Here we go again (and what the last time did for my writing?)…

In 2008, I was living in Japan, and making my living as a freelance writer. One of the assignments that came my way was the editing of an investment bank’s English-language marketing materials, prior to their translation into Japanese. However, something got in the way…

The name of the bank was Bear Stearns. Remember them? They were up to their nipples in what were essentially bad loans (they were actually derivatives collateralised by bad loans, but that’s nit-picking). So they went under, with JPM taking them over, and my nice little high-paying gig went with it.

And that wasn’t the end of it. A few months later, Lehman Brothers went tits-up (I’d previously worked in another investment bank a few floors above Lehman in the same building. One of my friends worked there, and one night in the Tokyo Foreign Correspondents’ Club (FCCJ), I got a long semi-drunken account of his team’s reaction to the different takeover bids by Barclays and Nomura. He eventually took his whole specialist team to another bank, depriving Nomura of one of the assets they paid for, but that’s another story.

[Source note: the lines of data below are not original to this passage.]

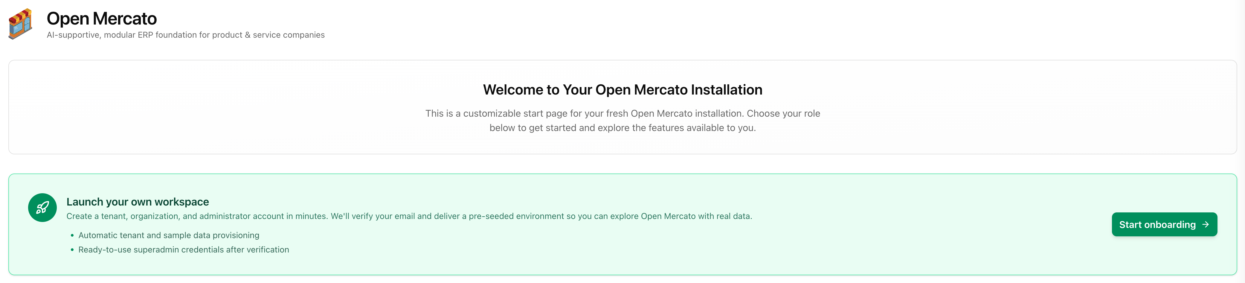Click the rocket icon's circular green badge

point(43,208)
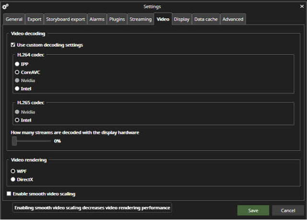Choose WPF video rendering
The height and width of the screenshot is (220, 307).
(x=13, y=171)
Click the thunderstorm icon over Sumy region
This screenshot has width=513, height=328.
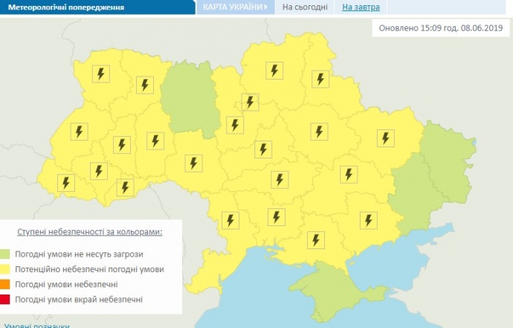click(320, 79)
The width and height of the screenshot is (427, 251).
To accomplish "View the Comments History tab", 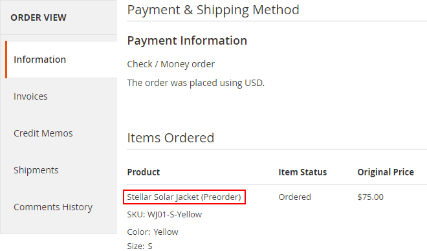I will 61,207.
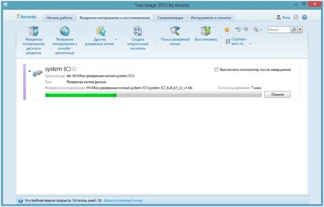This screenshot has width=324, height=207.
Task: Open the search options dropdown arrow
Action: (300, 30)
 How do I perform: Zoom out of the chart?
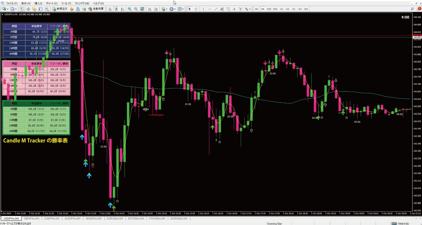click(136, 9)
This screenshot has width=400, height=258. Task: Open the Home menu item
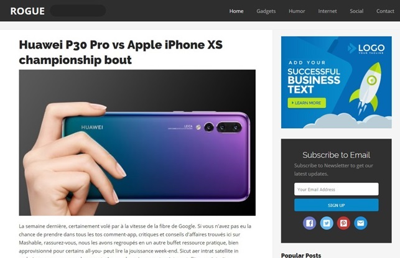[x=236, y=11]
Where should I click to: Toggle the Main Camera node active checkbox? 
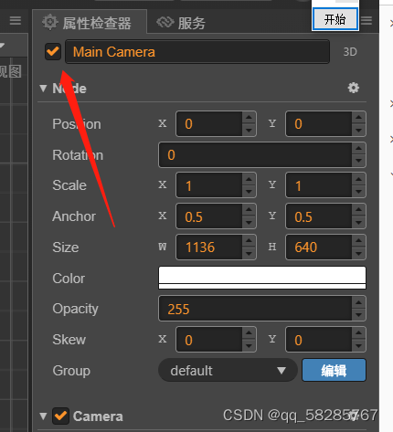point(53,51)
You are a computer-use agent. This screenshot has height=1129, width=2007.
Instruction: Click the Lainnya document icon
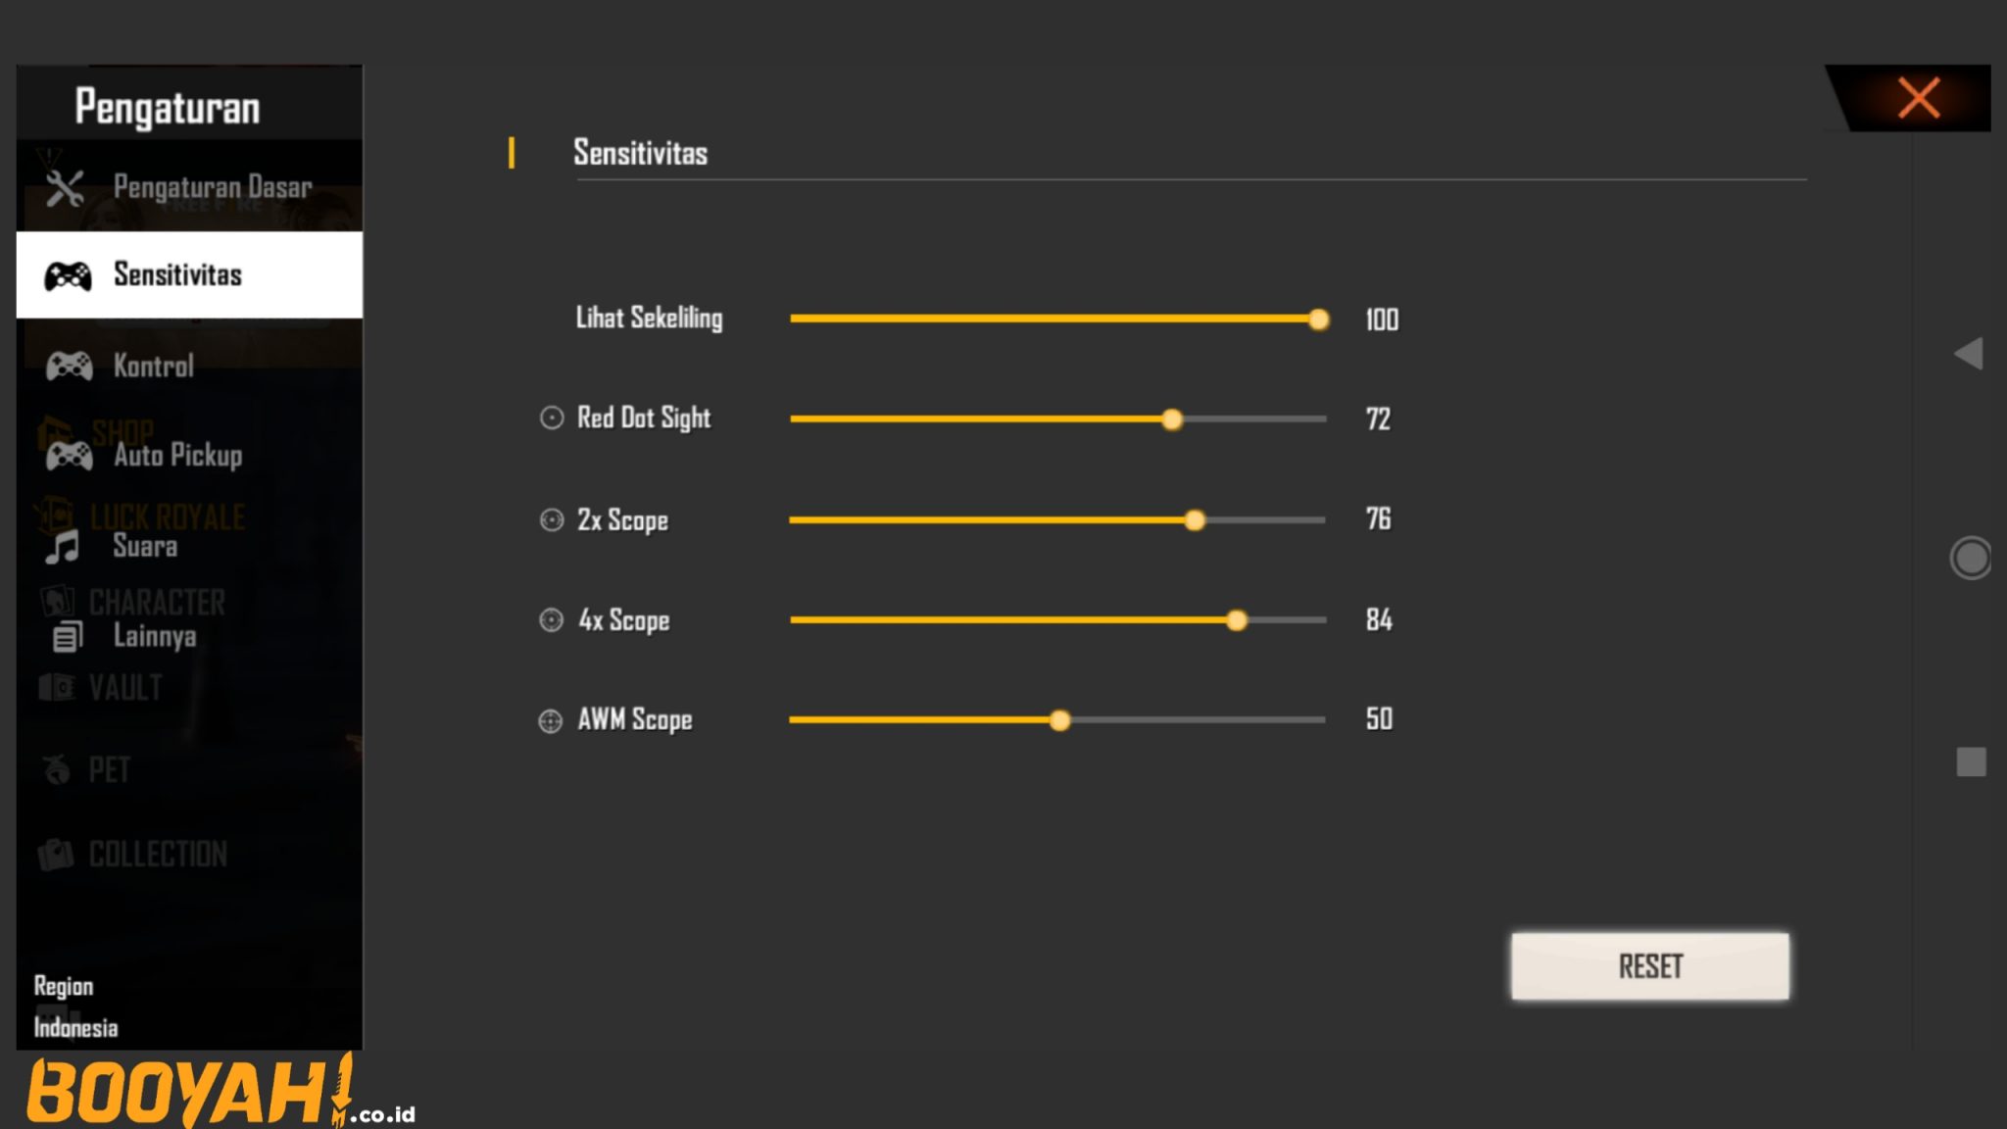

Now I see that the mortgage farms are at it again, lending money to subprime borrowers with zero deposit. Yes, they claim that these are no longer “no doc” mortgages and that they are educating the borrowers on their obligations.

Anyway, having worked on the fringes of the financial world, the events of 2008 had an impact on me and my writing. The first book that reflected these was my At the Sharpe End.

At the Sharpe End

At-the-Sharpe-End-Generic(see more about the book and the blurb here)

This started life with a plot tipping point of an earthquake hitting the Tokyo/Kanto region. I described the aftermath, and the effects, somewhat based on the Kobe (Hanshin) earthquake of a few years before. However, by the time the book was due to be published, the earthquake hadn’t happened, and the bank crisis had, so I rewrote the last part of the book. The conversation with my friend made it into the book (but as a phone conversation, not a conversation in the FCCJ). As a matter of interest, Robert Whiting, currently 2nd Vice-President of the FCCJ, and author of several fine books on Japan (crime and baseball, among other subjects), very kindly wrote an introduction to my book, explaining more about the role of Korean gangsters in Japanese society.

The change in plot also meant moving the story’s timeline from winter to summer. So even the foods mentioned in the book that the characters were eating had to change in places (Japanese cuisine is very seasonal).

However, when I came to republish the book with Inknbeans Press, I decided to include most of the earthquake scenes as an appendix, and they are in the version you can buy here.

Balance of Powers

(read about it and download it free from Amazon or Smashwords)

Balance-of-Powers-GenericAnd then there was this, Balance of Powers. A book which took me furthest away from my comfort zone in many ways. For one thing, the protagonist is an African-American former USMC officer. I am British, white, and non-military. Almost all the action takes place in Ohio, a state I have never visited.

And it involves some rather grisly violence – from the “good guys”, and I am not a violent person or someone who glorifies violence.

The co-protagonist, by the way, is a financial journalist working in NYC for an agency that might well be Bloomberg News. Now we are slightly closer to home, but this particular journalist is female and gay (I’m neither).

But the basic premises of the book (the repossession of the properties, and the no-doc mortgages) were all based on facts as I knew them, or had read about in reputable accounts. My Facebook friend, Bev Thomas, kindly wrote a “how to” guide for people trapped with a fake or dodgy mortgage.

The story is fictional, but it might well have been true. Quite honestly, I’m surprised that it never happened.

And what now?

Of course, “this time will be different”. Yeah, well… How many times have we heard that one? How long before some risk manager decides that one of these lenders is holding a pile of toxic waste, and decides to repackage it, tie a pink ribbon round it, and flog it off to the nearest sucker customer? And when the debtors start to default (as some of them almost certainly will) and house prices start to fall (as they probably will), what next?